A la mort de son « Messie » et fondateur, l’Eglise de l’Unification est donc un empire financier convoité, en dépit des séjours en prison de son leader pour prosélytisme, délits sexuels, fraude fiscale et autres scandales. Mais son avenir est aujourd’hui incertain, l’organisation se préparant à une crise de succession ouverte, que préfiguraient déjà ces dernières années les guerres intestines des héritiers de Sun Myung Moon.

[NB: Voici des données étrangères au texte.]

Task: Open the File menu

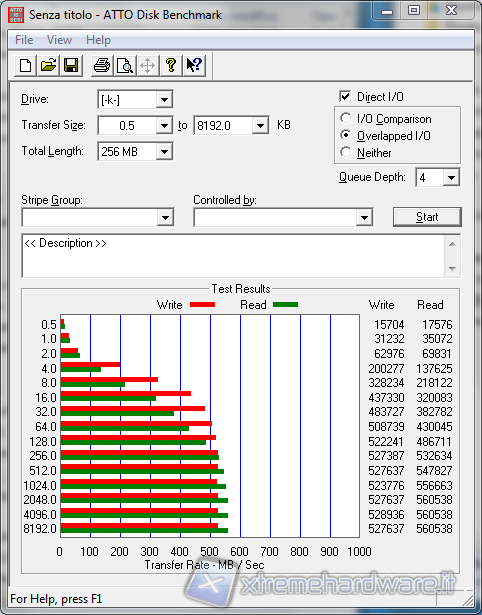Action: (x=24, y=40)
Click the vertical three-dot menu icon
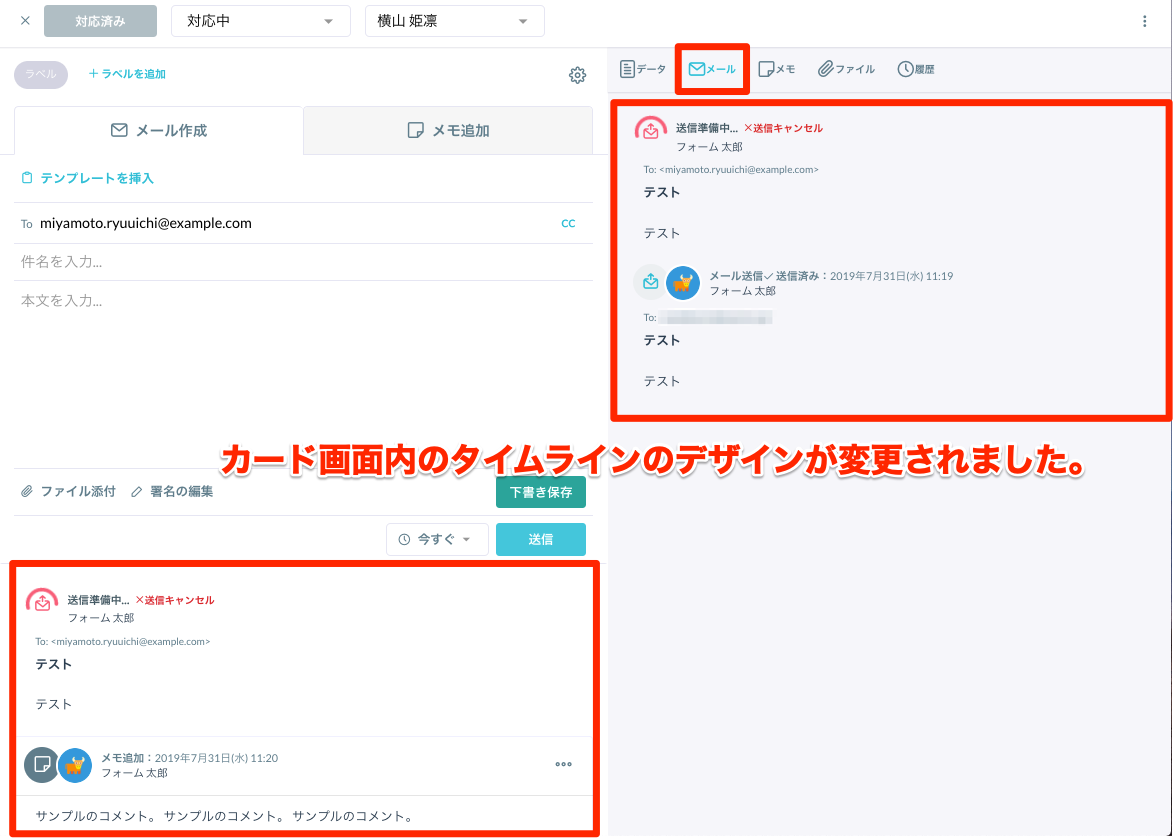This screenshot has width=1173, height=838. point(1145,21)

En 2010 le Rév. Moon avait pourtant désigné sans ambiguité son septième et plus jeune fils, Hyung-jin, comme son successeur, allant jusqu’à affirmer que « tout autre prétendant » devrait être considéré comme « hérétique et destructeur ». Agé de 33 ans, Hyung-jin Moon avait été nommé à la tête de l’Eglise en 2008 par son père, à la place de son aîné, Hyung-jin, tombé subitement en disgrâce. Le Rév. Moon, qui avait décidé peu auparavant de partager ses pouvoirs entre trois de ses fils, avait confié l’Eglise de l’Unification à Hyung-jin, la gestion de ses entreprises à Kook-jin, son quatrième fils, et enfin les organisations caritatives à Hyun-jin, son troisième fils, aujourd’hui président de l’UCI.

Or, en janvier 2011, Hyun-jin intentait un procès contre sa mère Hak-ja Han, l’accusant d’avoir détourné des fonds de l’une de ses sociétés (17,5 millions d’euros). Son action en justice provoquait à son tour en mai 2011 une procédure judiciaire de son frère Hyung-Jin à son encontre, visant à le destituer de ses fonctions de président de l’UCI.

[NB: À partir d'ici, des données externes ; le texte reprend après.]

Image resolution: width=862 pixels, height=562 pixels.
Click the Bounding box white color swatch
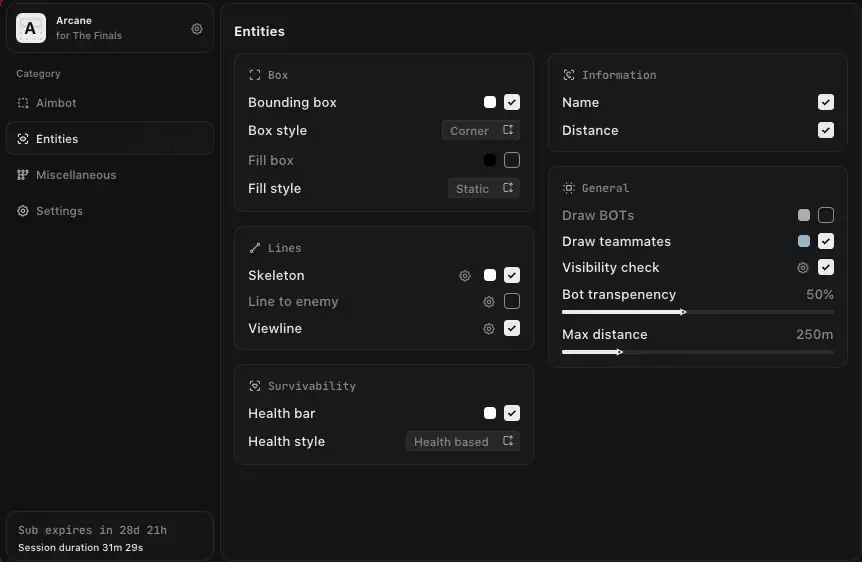coord(490,102)
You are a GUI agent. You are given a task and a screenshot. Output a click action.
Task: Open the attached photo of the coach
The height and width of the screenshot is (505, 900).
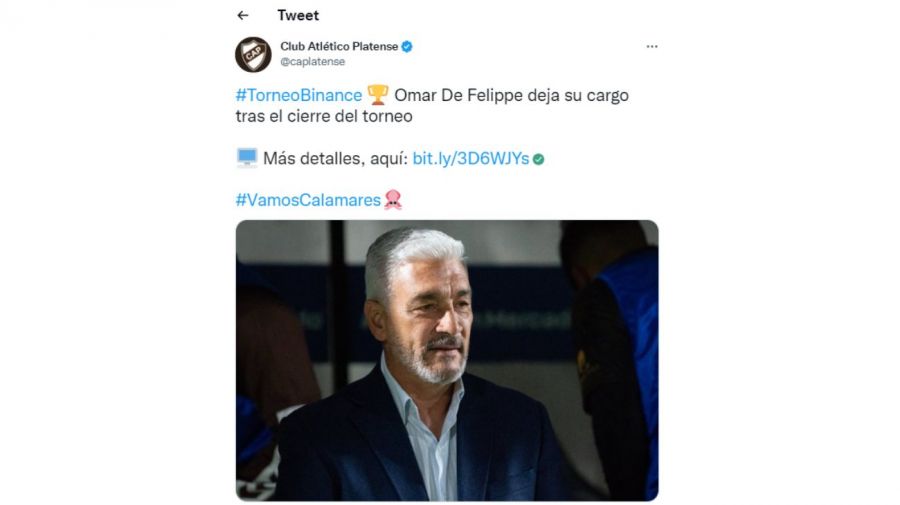(447, 360)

La raison pour laquelle Hyun-jin, qui était le fils favori et l’héritier présomptif de Moon – lequel lui avait fait épouser la fille de Chong-hwan Kwak, numéro deux de la secte – a été subitement démis de ses fonctions en 2008 au profit de son frère, n’a jamais été révélée officiellement, même si l’on murmure qu’il s’agit d’une « désobéissance » voire d’un « crime de lèse-majesté » envers le chef religieux incontesté.

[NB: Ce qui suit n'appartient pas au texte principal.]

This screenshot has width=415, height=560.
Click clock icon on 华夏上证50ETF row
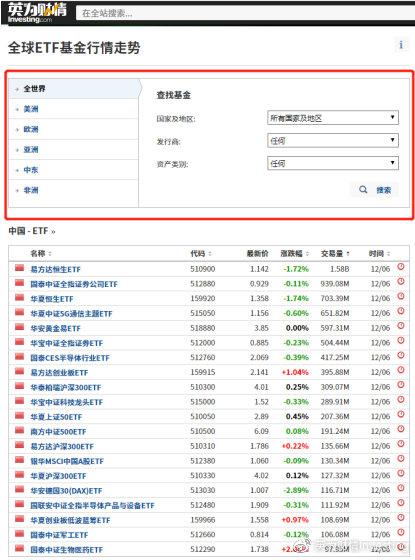[401, 414]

La mort du leader étant intervenue en pleine bataille judiciaire intrafamiliale, les porte-paroles de la secte ont observé un silence prudent, se refusant pour le moment à tout commentaire concernant le futur héritier de l’empire Moon.

La nouvelle du décès du « Messie » a été accueillie froidement par la majorité de la population de Corée du Sud et aucune personnalité politique ou religieuse n’a encore réagi officiellement. Avec une forte présence chrétienne (20% de protestants et 10 % de catholiques), le pays nourrit de fortes réserves vis-à-vis de la secte dont l’essor est lié dans la mémoire des Sud-Coréens à la période dictatoriale qui a sévi jusque dans les années 1980. La forte collusion du Rév. Moon avec le pouvoir en place lui avait permis de développer son organisation en bénéficiant d’avantages matériels et économiques. C’est également en Corée du Sud que le dirigeant milliardaire avait été le plus poursuivi pour scandales financiers, affaires de mœurs et enrôlement sectaire, laissant une impression désastreuse dans l’esprit de ses compatriotes, nombreux à exprimer depuis que sa mort a été annoncée, leur agacement et leur désapprobation sur les réseaux sociaux.

La dépouille du Rév. Moon, qui a été déposée dans le gigantesque quartier général de l’organisation à Gapyeong, près du mont Cheonseong, sera offerte à la vénération des fidèles dès jeudi 5 septembre. L’Eglise de l’Unification se prépare déjà à accueillir les milliers de personnes qui afflueront pour les funérailles fixées au 15 septembre (soit après 13 jours de deuil, contre les 3 à 5 jours traditionnels en Corée). En raison des liens privilégiés que le défunt entretenait avec les dirigeants de Corée du Nord, une délégation du pays totalitaire est également attendue, bien que les relations entre Séoul et Pyongyang se soient encore détériorées ces derniers mois.